Arrivée sur la pointe des pieds en 2015 avec un premier single rafraîchissant et immédiatement séduisant, « J’suis pas dupe », la chanteuse Pomme s’est doucement mais sûrement créé une jolie place au soleil parmi une foule de révélations musicales féminines. Portrait d’un émouvant talent qui souffle le chaud et le froid, le sucré comme l’acide pour mieux enchanter durablement.
Dans les couloirs de l’industrie musicale, les récentes incursions de jeunes femmes aussi différentes qu’ambitieuses n’ont pas manqué de secouer une chanson et une pop françaises lancées dans une cruelle recherche de sang neuf. En quelques mois à peine, des autrices-compositrices-interprètes comme Clara Luciani, Juliette Armanet ou encore Fishbach se sont chargées de faire exploser un microcosme ronronnant en cassant, une par une, toutes les certitudes d’une scène francophone aux rouages trop bien huilés. Sur des titres finement incisifs, accrocheurs mais élégamment travaillés, toutes se sont distinguées par une détermination farouche et des personnalités assez affirmées pour imposer leurs choix.
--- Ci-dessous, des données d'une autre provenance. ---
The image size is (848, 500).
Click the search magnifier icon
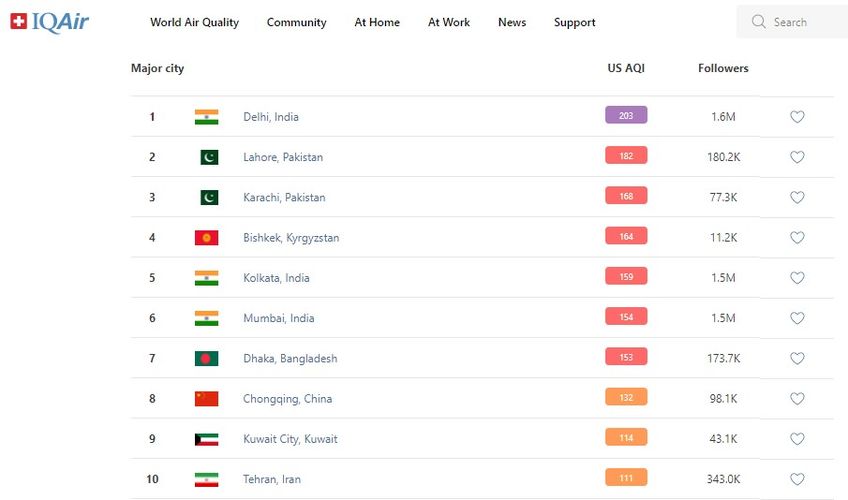(x=759, y=22)
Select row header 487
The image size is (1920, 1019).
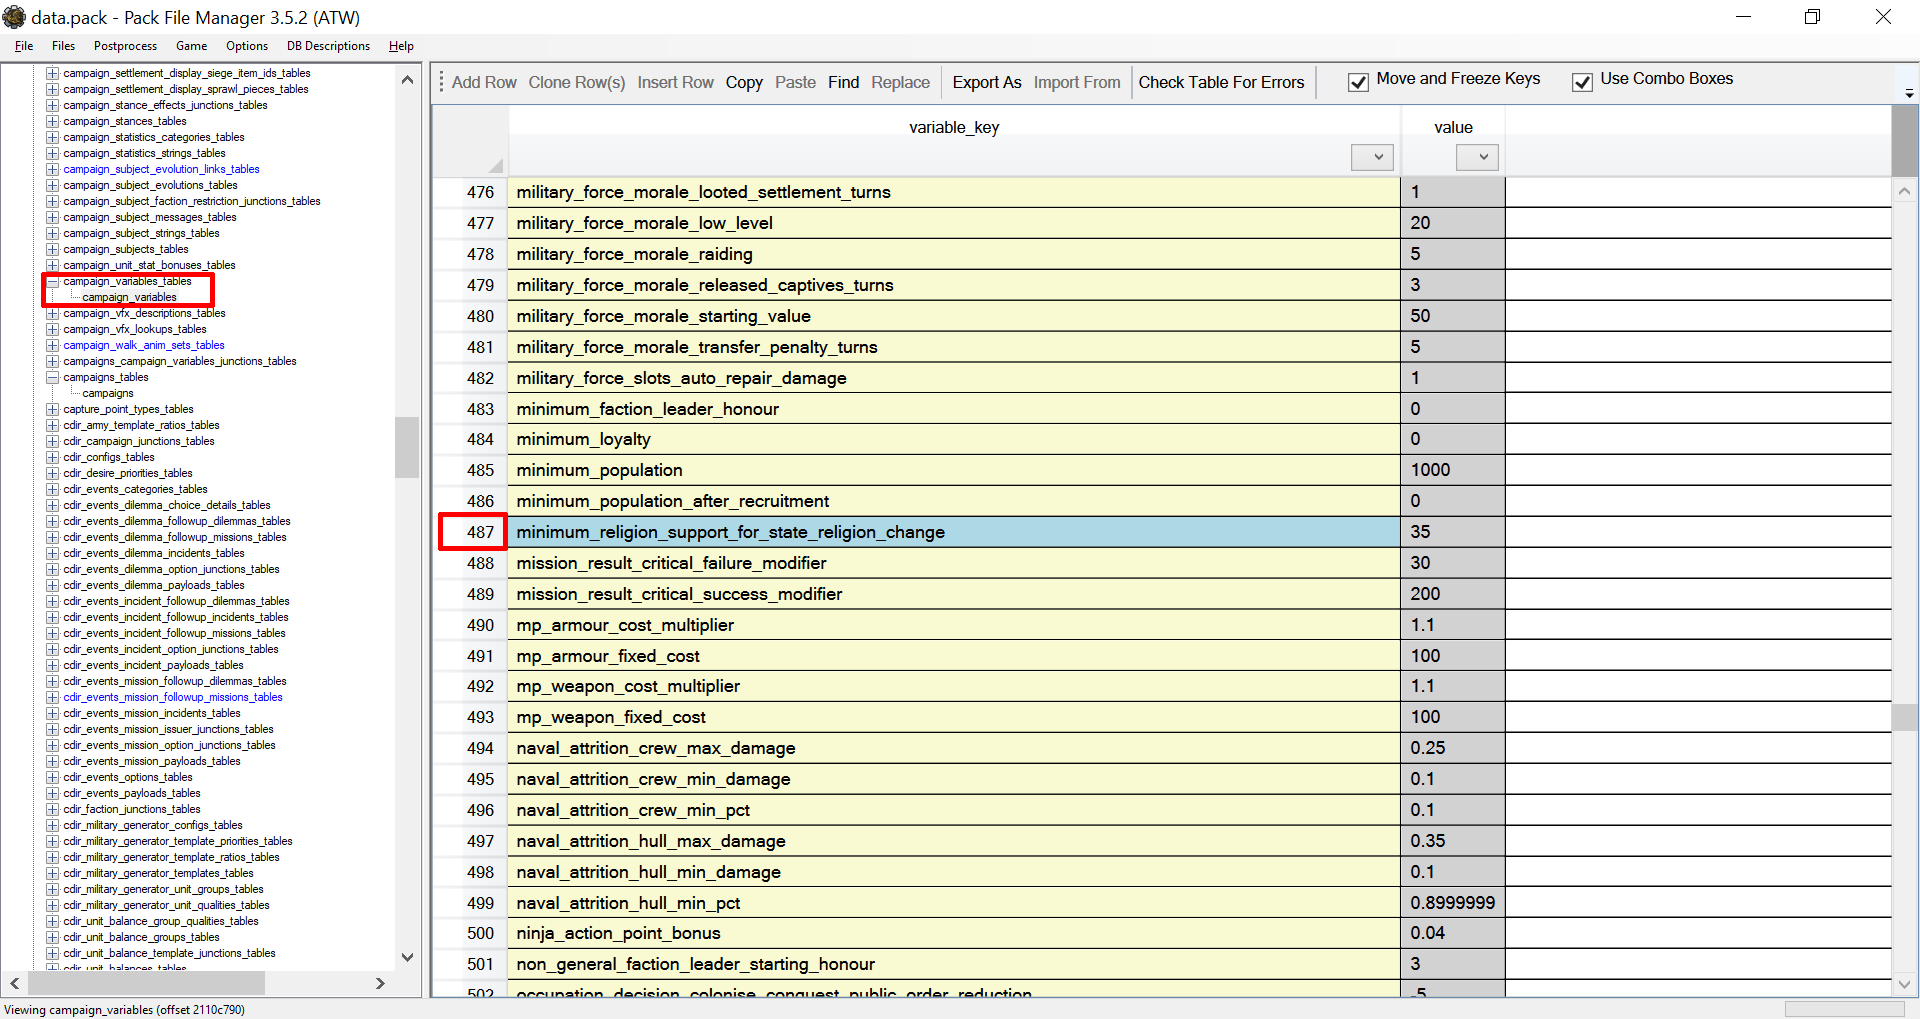[x=472, y=532]
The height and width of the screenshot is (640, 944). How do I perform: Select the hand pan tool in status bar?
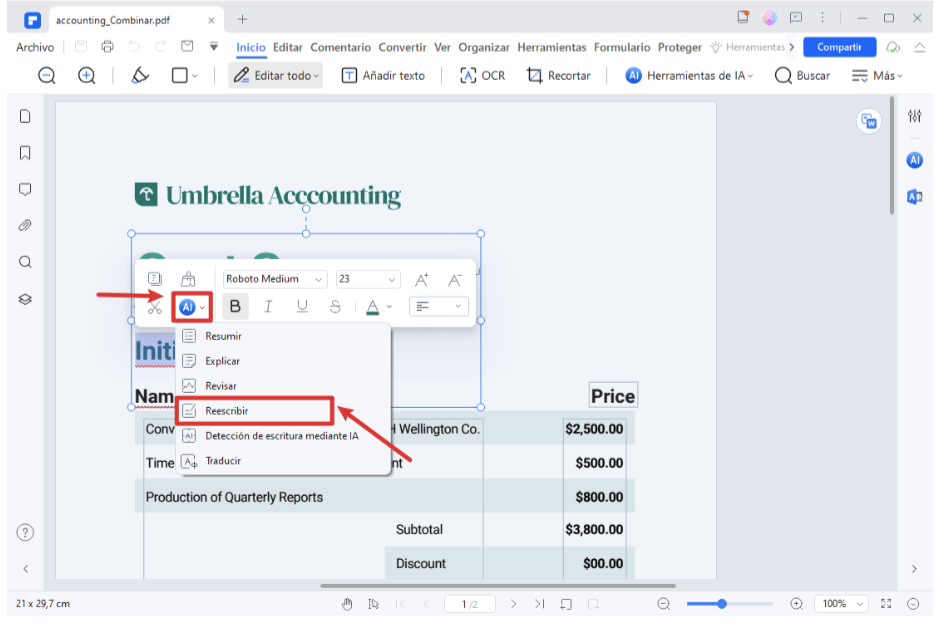(348, 604)

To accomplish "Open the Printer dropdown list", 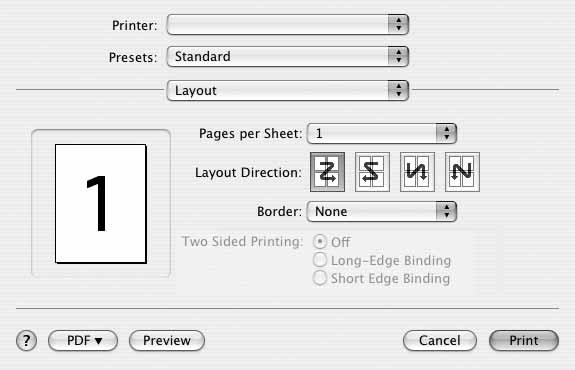I will click(x=288, y=25).
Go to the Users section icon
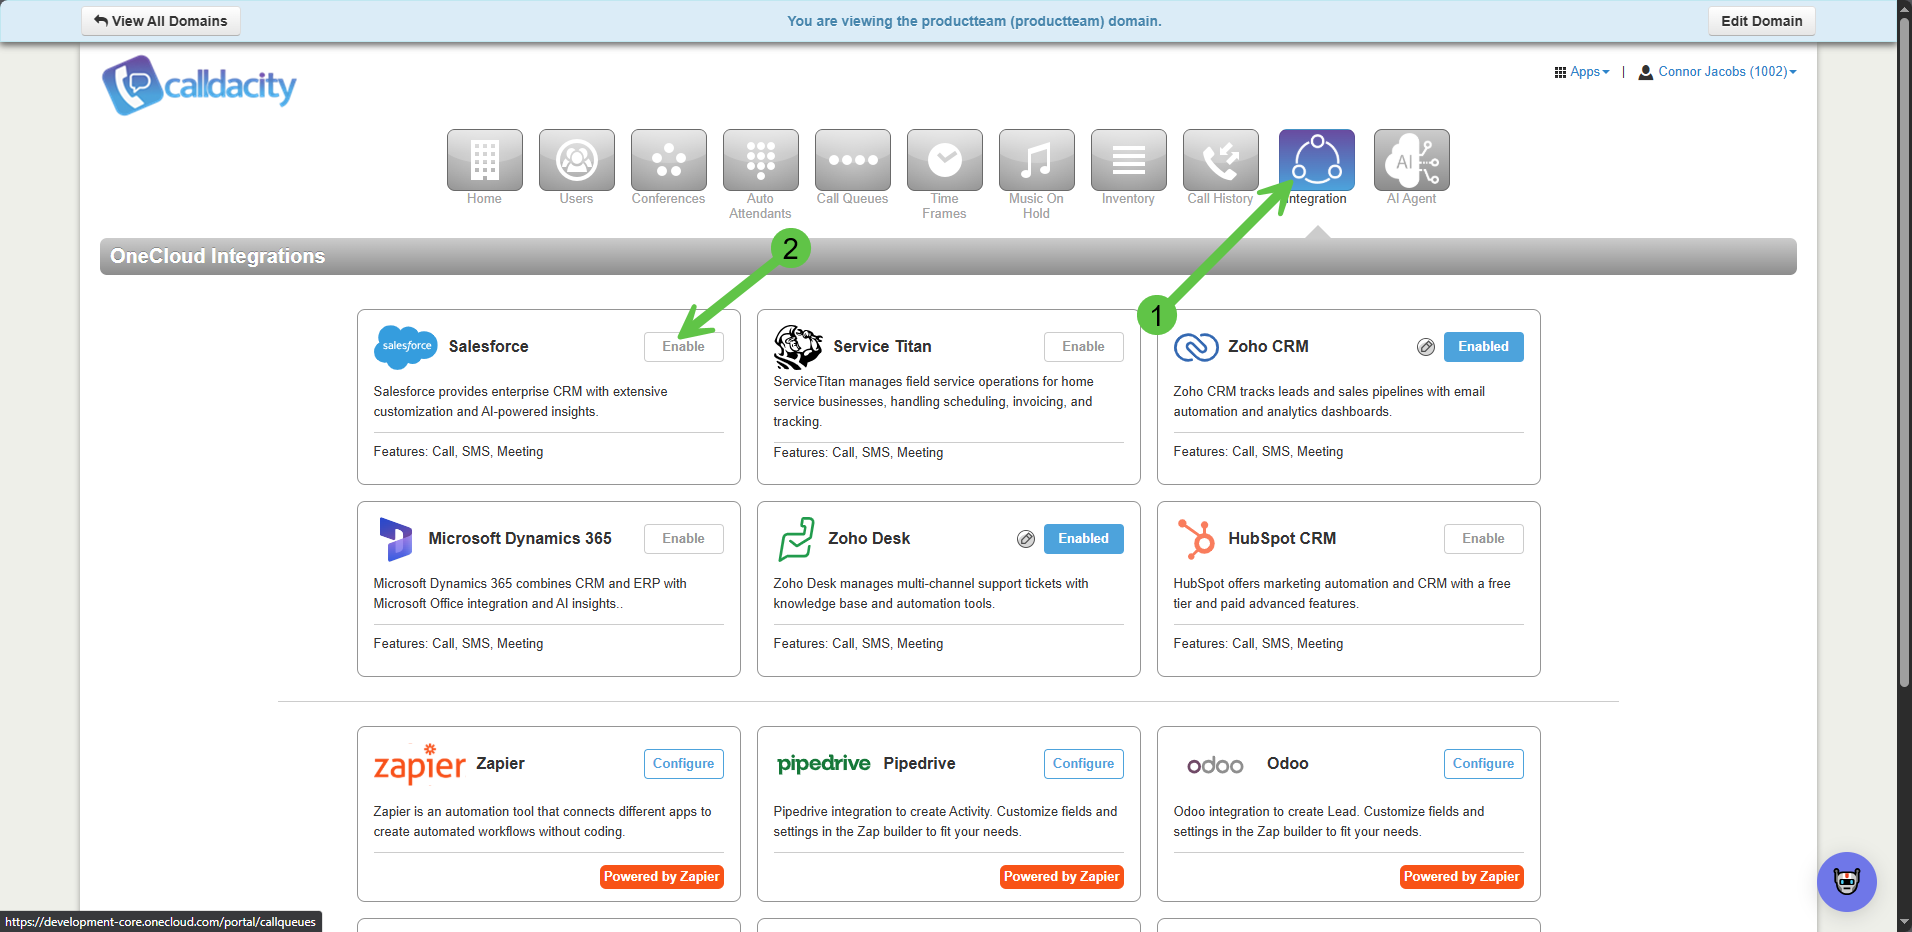 coord(576,160)
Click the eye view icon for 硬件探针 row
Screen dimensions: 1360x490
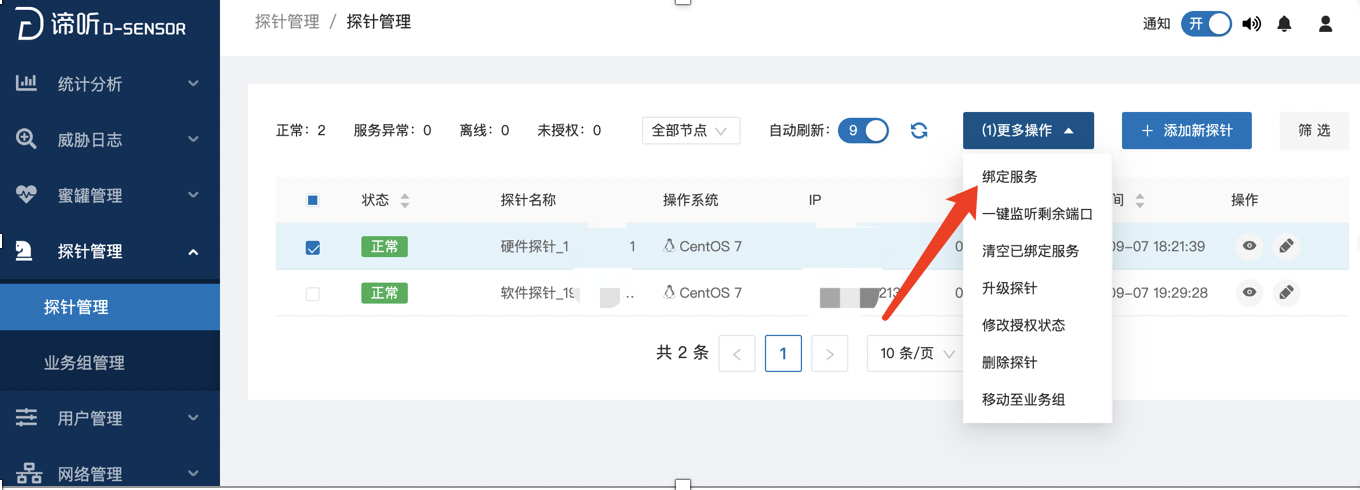point(1249,246)
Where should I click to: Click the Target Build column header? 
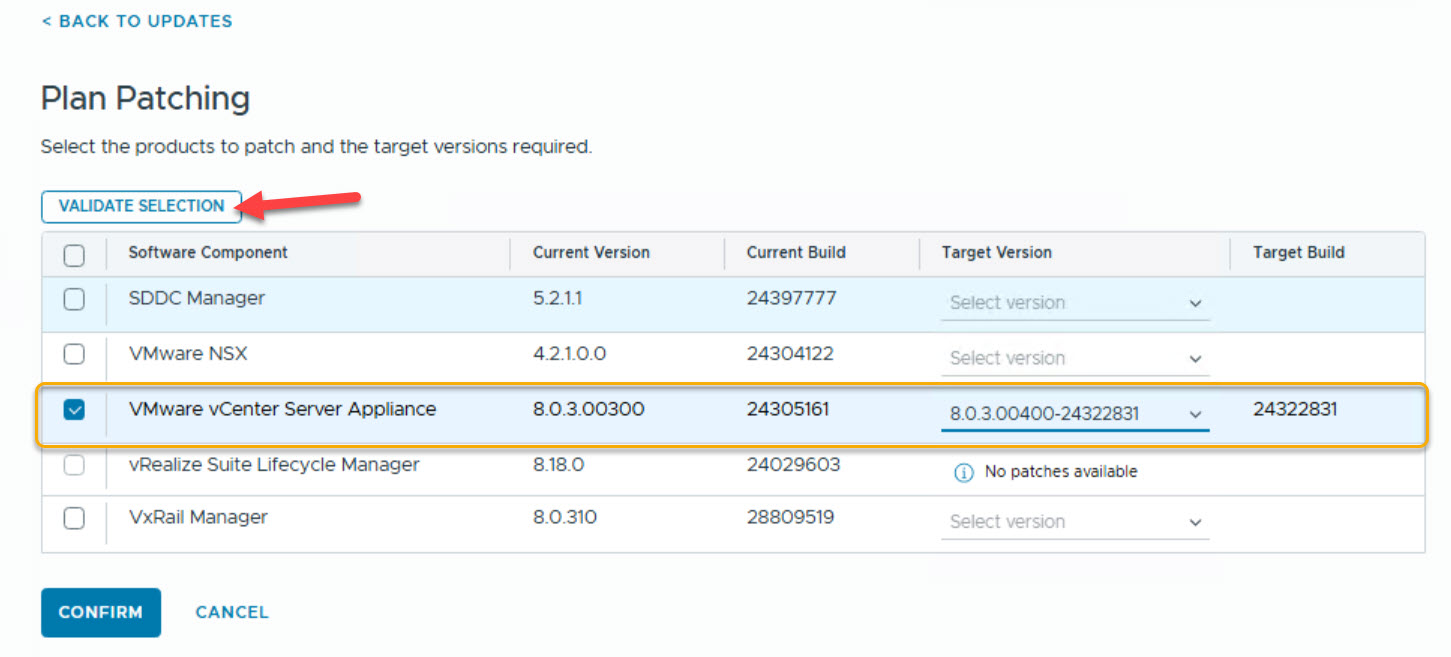tap(1298, 253)
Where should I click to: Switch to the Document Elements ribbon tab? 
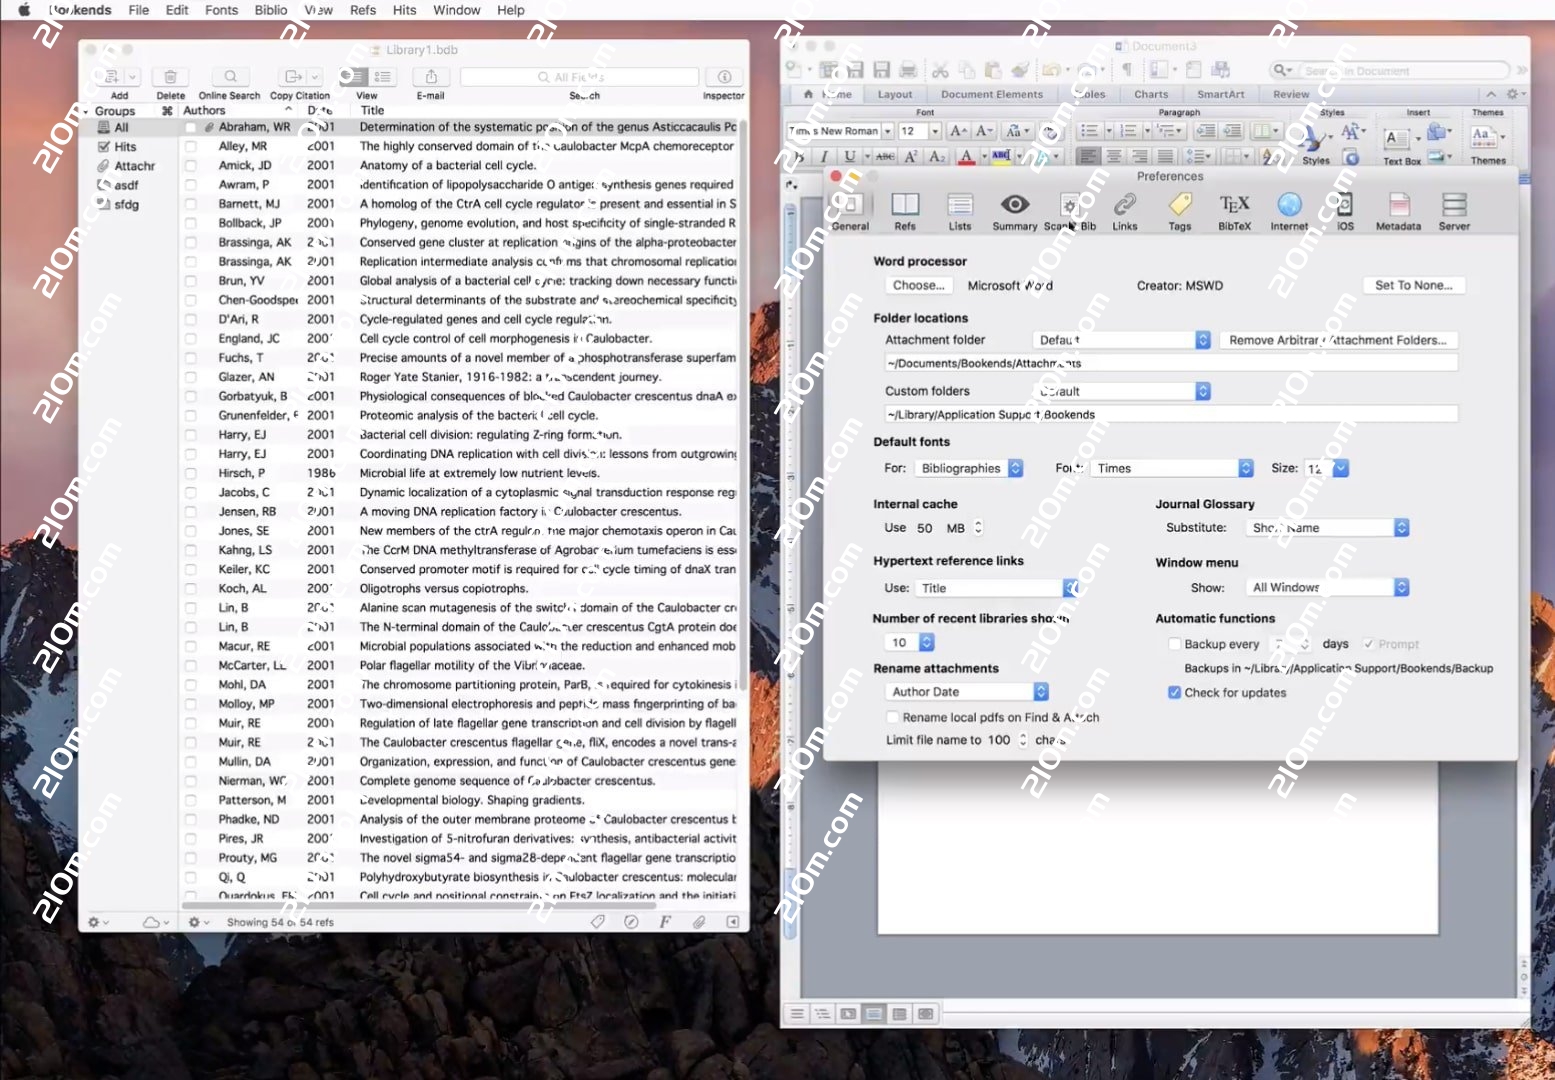tap(991, 95)
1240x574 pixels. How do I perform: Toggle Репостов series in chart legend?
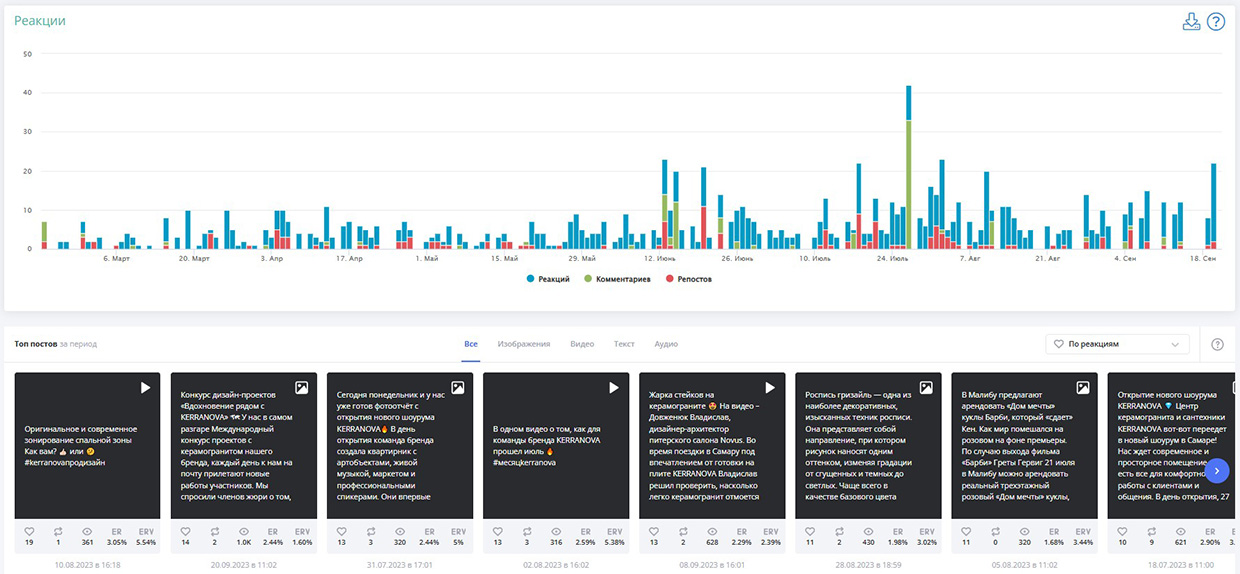click(x=689, y=279)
Moins exposée que ses consœurs, Pomme a pourtant su leur emboîter admirablement le pas en parvenant à s’extraire du carcan doucereux que l’on aurait voulu tailler pour elle. Tandis que la jeune lyonnaise possédait les caractéristiques parfaites du prototype prêt à cartonner en radio avec une kyrielle de mélodies acidulées et des paroles prémâchées, les apparences se sont révélées trompeuses de A à Z en dévoilant une identité musicale aussi romanesque qu’intrigante. Oubliés les jeux de mots sur son nom de scène, dissipées les inquiétudes autour d’un album suffisamment touchant pour émerger sous des arrangements parfois malhabiles : Pomme possède cette rare mélancolie du cœur où l’exigence s’invite perpétuellement aux côtés de l’émotion.
Il suffit d’écouter À Peu Près, premier disque aux entournures lissées mais aux pépites incrustées, pour se convaincre que le romantisme peut baigner dans un lyrisme capable de s’extirper subtilement d’une quelconque mièvrerie. Des compositions déchirantes comme « On brûlera » ou « La Lavande » sont ainsi l’occasion d’apprécier les fêlures et le mystère d’une musicienne de vingt-deux ans qui chante les désordres du cœur avec un mélange de vivacité et de profondeur absolument paradoxales. Un peu Dolly Parton, beaucoup Barbara, Pomme y convoque ses références sans les laisser étouffer la délicate ampleur de textes où l’amour n’a pas de genre ni d’antidote.
Sur scène, depuis son premier concert en tête d’affiche aux Trois Baudets (Paris), elle ne cesse d’émerveiller, seule entre guitares et autoharpe, par sa maturité et sa façon de captiver son audience grâce aux envolées d’une voix quasiment féerique. Ayant fait ses armes lors de nombreuses premières parties (de Benjamin Biolay à Louane en passant par Vianney ou Pierre Lapointe), Pomme s’est depuis engagée contre le sexisme de l’industrie en défendant la place des femmes dans la musique. Une manière comme une autre d’enterrer une image timorée désormais lointaine, camouflée derrière la singularité éclatante d’une artiste construisant, pierre après pierre, les fondations d’une carrière bien partie pour durer.